If you've picked up a severe system virus, recently been hacked or suspect that you have a background mining program, he also recommends that users backup their information - and then wipe the system clean.
"Although many wouldn't wipe their computers or phones after infection, we highly recommend performing a full wipe to ensure that no other traces of the programs are on the compromised system."
Other forms of internal protection against background miners exist: Browsers like Firefox now block cryptocurrency miners by default, and e-mail servers like Gmail are increasingly better at picking up tell-tale signs of a dodgy e-mail and sending it straight to the appropriate Spam-folder.
The first thing that most people would do in the event of being hit by a cryptocurrency crime or scam is to contact the police.
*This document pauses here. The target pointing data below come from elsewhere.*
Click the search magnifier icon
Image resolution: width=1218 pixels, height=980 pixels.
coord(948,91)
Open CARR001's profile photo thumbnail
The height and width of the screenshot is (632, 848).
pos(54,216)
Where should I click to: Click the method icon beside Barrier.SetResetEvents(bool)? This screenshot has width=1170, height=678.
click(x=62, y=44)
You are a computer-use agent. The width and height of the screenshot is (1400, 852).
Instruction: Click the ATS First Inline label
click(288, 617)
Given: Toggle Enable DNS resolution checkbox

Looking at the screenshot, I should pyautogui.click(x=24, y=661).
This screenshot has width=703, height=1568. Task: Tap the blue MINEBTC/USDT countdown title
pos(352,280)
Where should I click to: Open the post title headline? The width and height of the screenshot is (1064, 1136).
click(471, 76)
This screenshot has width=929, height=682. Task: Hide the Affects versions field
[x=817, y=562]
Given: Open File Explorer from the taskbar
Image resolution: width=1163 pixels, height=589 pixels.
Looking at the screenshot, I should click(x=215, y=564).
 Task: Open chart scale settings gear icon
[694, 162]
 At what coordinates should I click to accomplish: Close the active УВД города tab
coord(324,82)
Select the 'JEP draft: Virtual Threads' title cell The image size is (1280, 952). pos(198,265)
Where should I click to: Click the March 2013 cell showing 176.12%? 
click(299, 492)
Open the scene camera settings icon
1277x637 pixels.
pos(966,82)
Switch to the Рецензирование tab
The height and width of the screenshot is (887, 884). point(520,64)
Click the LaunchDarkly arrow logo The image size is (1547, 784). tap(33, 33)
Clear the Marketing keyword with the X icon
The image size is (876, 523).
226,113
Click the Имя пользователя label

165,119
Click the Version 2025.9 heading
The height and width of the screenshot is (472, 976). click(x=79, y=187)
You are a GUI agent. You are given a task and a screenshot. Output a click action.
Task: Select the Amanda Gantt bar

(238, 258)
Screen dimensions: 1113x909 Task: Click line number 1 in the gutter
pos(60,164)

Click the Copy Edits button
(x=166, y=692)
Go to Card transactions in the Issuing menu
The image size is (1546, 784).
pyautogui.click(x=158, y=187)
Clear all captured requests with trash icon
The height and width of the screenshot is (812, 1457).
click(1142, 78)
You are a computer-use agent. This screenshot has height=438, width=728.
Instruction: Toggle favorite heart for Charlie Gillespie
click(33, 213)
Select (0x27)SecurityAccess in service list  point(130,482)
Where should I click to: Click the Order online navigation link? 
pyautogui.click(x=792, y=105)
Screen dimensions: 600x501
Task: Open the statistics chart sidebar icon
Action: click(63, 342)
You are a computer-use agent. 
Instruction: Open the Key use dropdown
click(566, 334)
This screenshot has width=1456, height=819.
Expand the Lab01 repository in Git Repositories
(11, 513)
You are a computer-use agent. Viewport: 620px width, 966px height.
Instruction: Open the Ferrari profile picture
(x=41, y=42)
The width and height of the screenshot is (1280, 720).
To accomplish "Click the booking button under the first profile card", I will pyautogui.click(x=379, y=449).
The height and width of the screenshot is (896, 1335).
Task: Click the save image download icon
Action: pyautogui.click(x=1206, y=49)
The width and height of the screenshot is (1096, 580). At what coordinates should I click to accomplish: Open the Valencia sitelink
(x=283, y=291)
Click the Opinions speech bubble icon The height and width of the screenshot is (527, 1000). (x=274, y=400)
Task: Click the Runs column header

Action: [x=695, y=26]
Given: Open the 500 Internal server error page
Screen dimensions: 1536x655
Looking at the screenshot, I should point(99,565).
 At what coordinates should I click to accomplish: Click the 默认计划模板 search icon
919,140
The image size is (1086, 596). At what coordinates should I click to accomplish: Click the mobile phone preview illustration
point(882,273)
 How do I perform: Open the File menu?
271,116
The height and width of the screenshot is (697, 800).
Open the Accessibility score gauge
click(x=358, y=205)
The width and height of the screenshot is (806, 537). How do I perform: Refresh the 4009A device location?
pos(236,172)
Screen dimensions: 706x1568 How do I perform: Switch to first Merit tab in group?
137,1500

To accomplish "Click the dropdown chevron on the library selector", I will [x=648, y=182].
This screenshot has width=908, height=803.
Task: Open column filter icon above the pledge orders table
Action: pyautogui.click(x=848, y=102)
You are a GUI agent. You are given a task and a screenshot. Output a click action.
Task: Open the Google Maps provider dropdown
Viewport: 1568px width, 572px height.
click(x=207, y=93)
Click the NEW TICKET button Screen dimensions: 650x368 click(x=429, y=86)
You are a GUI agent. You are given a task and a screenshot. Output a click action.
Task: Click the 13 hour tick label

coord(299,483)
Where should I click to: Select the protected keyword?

It's the most logical option, although it only helps if law enforcement is prepared and trained to deal with an emerging type of cyber-crime.
"Law enforcement needs to actively monitor crypto wallets and crypto laundering, which is sending money across several wallets to hide its endpoint." recommends Bryan.
While he admits this is no small feat, he says that an active investment into tracking software for cryptocurrency "can greatly improve catching bad actors."
How can law enforcement prepare for cryptocurrency crimes better?
"Getting money out at the end of the day is often the goal," says Bryan. "Finding this endpoint where it's exchanged for flat currency is ideal." He notes this can be difficult in cases where cryptocurrency gets laundered by scammers selling it at lower-than-market rates for a quick, clean turnaround.
He also says that law enforcement should notify the public on what qualifies as legitimate or a scam. Many sextortion e-mails claim to have personal information, passwords or pictures of the person being scammed, when the e-mail is only full of threatening hot air.
"People shouldn't be falling for these scams, but many would rather not have their online activity posted online as opposed to questioning whether the e-mail is legitimate."